Leaving out all images, return the entries below exactly.

Stored data:

--------------------

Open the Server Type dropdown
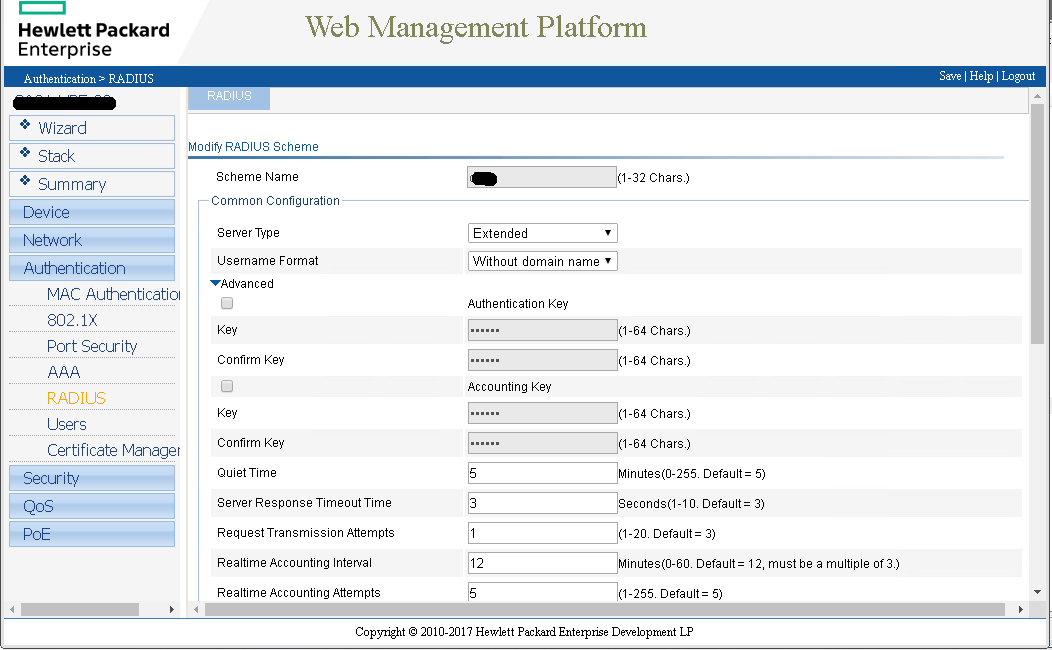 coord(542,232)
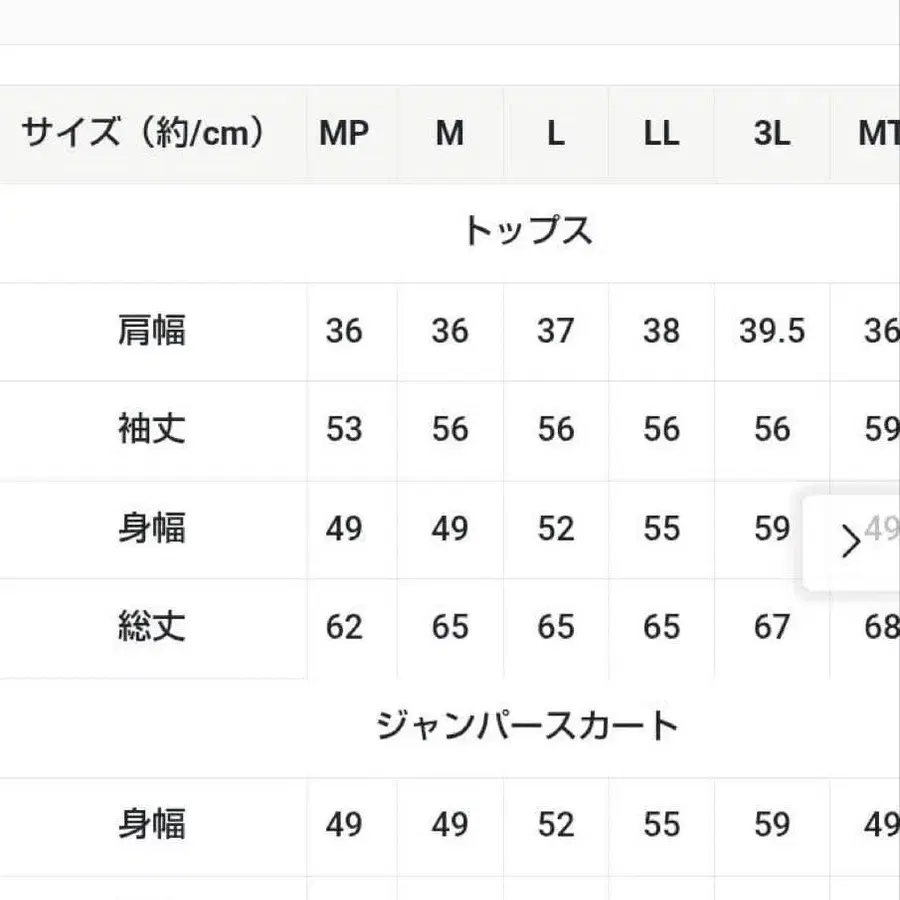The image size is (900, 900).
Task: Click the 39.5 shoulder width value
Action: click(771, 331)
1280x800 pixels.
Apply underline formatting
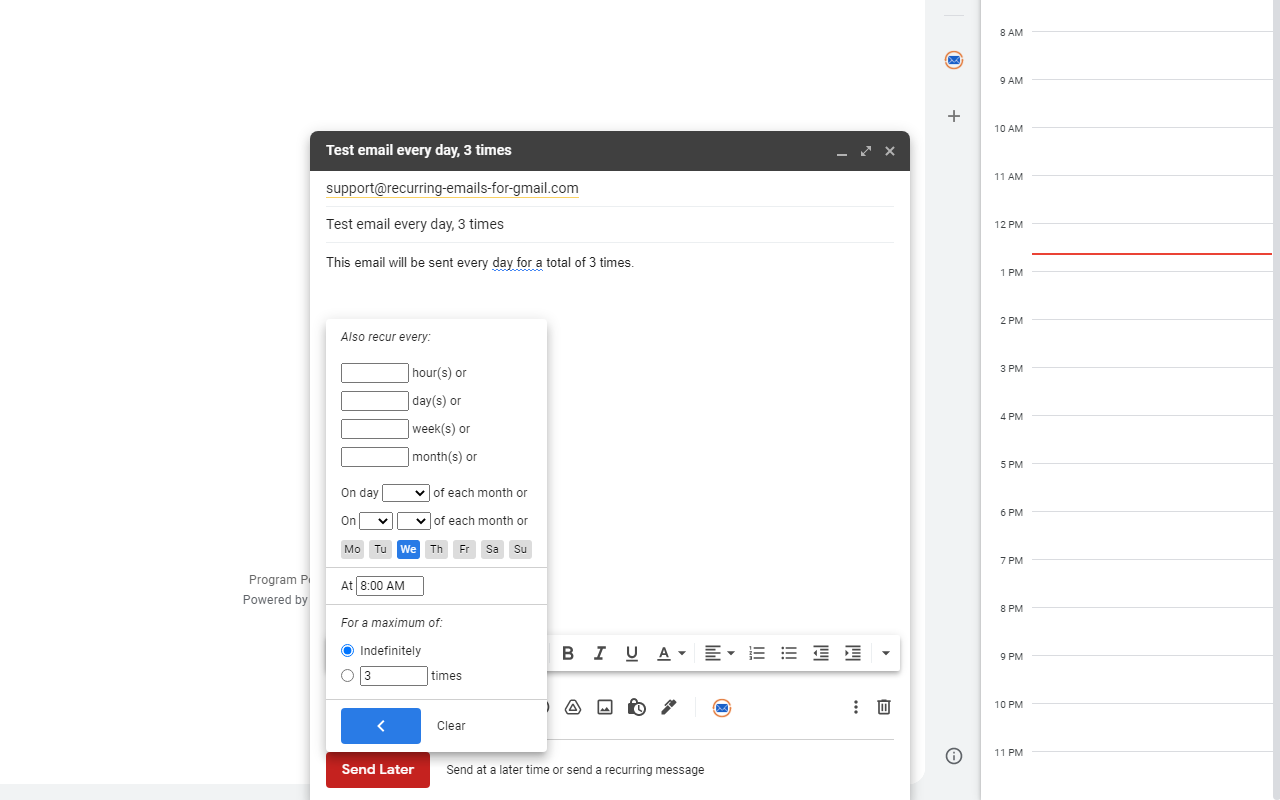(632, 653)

--------------------

SOLUTION FOR THIS EXERCISE:
Open the Server Type dropdown
 coord(542,232)
The image size is (900, 900).
Task: Click the 39.5 shoulder width value
Action: click(771, 331)
1280x800 pixels.
Apply underline formatting
(632, 653)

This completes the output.